I have learned, on more than one painful occasion, that timing is everything when it comes to matters of the heart. I have met the right men at the wrong time (both for me and them) and have come to accept that timing is one of those necessary-but-not-sufficient conditions of a good relationship. It cannot be forced or faked, although sadly, it often is.
It isn't the right time for Writer Guy, unfortunately. That just sounds plain stupid, but I think I have to acknowledge it. He is ready to jump start a romantic relationship that I just don't have in me right now. Like a few times before, I wish I had one of those pause buttons that I could press to freeze the would-be relationship in time and come back to it when I was ready to put the effort in. If there is one, I don't know about it, and I am not the early adopter type anyway.
Good date last night. Conversation was quick and entertaining, interests are shared, chemistry is there - almost all cylinders were firing. Unfortunately, the idea of jumping into another romantic relationship right now almost gives me hives. I have never felt this quite this way. I have felt ambivalent towards certain would-be relationships, but never this way, which suddenly defies description. I never thought I would think or act upon a feeling of simply not being ready to have a romantic relationship with someone. Never thought I was that kind of gal.

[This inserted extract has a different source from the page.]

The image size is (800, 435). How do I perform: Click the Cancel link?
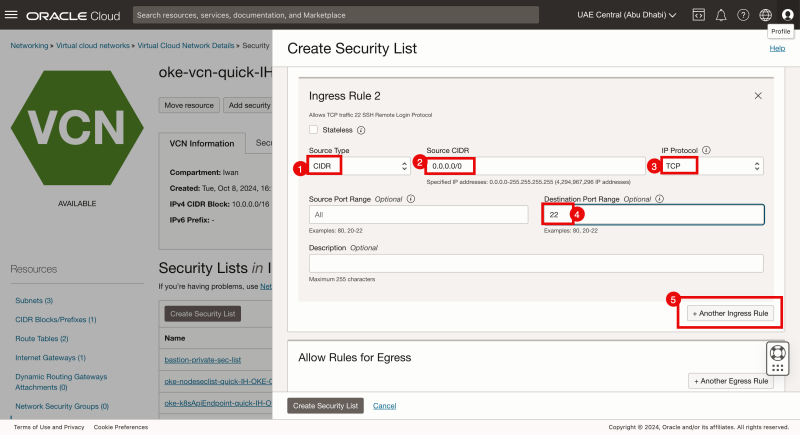pyautogui.click(x=384, y=405)
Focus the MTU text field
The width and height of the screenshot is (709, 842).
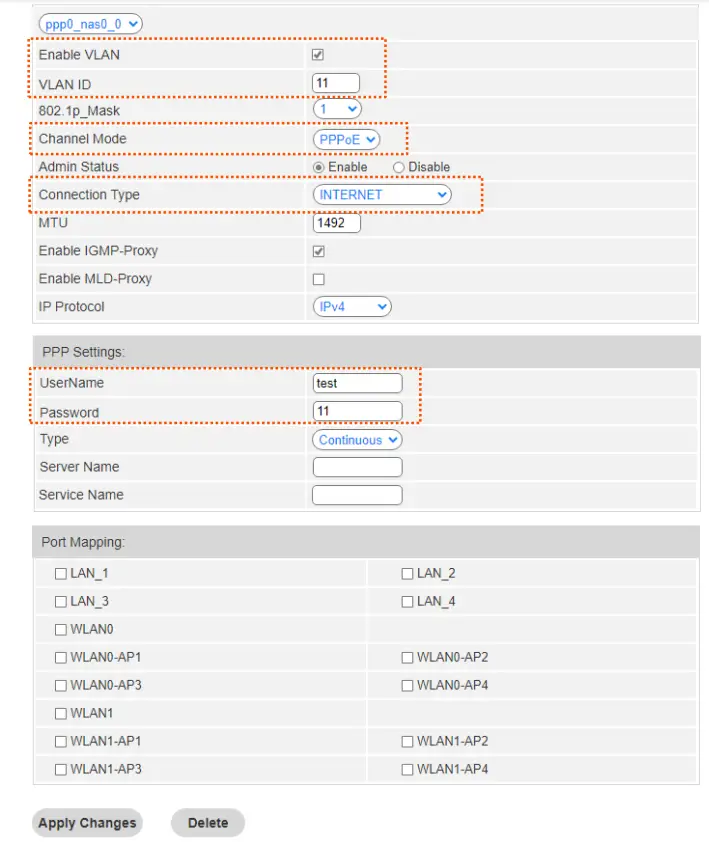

I can almost hear myself arguing with a friend in the past who expressed a similar sentiment. "Life is too short to wallow in some self-imposed hiatus. Get back out there. Take a chance." And probably a dozen more useless cliches. Just as I never understood depression, anxiety or panic attacks back then, so did I not then understand just listening to your own gut instinct when it comes to that which you think you can emotionally handle. I always jumped in, headfirst and purposefully, confident that I wouldn't hit the bottom and would always find the surface for air.
I think I am still that person. I am not scared to start a romantic relationship with him. I am just mindful that I am not in the metaphorical shape to swim at the moment. Staying with a truly terrible analogy, it is like I know the rule about not swimming so soon after a meal. Even though I've done it before without complications, for whatever reason, I just don't think I should do it now. I hope it isn't an indication that I have lost my fearlessness, but it probably speaks something about that.
In the interest of self-preservation, I will rationalize it thusly. Last venture out, I probably overextended myself and had a close call. Mindful of this, I am taking the time to get into shape before diving back in, and for right now, that means conditioning the right muscles and working out. My confidence was rattled by the last few trips in the pool and I need to take the steps to rebuild that confidence. Yes, there is the competing (and equally bad analogy) about getting back on the horse and all of that, but I still think I need to rebuild some lost strength before getting back on that horse.
Holy mixed metaphors, Batman.
In any event, it looks as though I am about to be that girl, who delivers that line ("I am just not ready to get into a relationship right now"). It sucks and is so foreign, yet at the same time, feels like the right thing to do. Truth be told, if he felt this way about starting something with me, I would damn sure want him to say something before I dove in headfirst.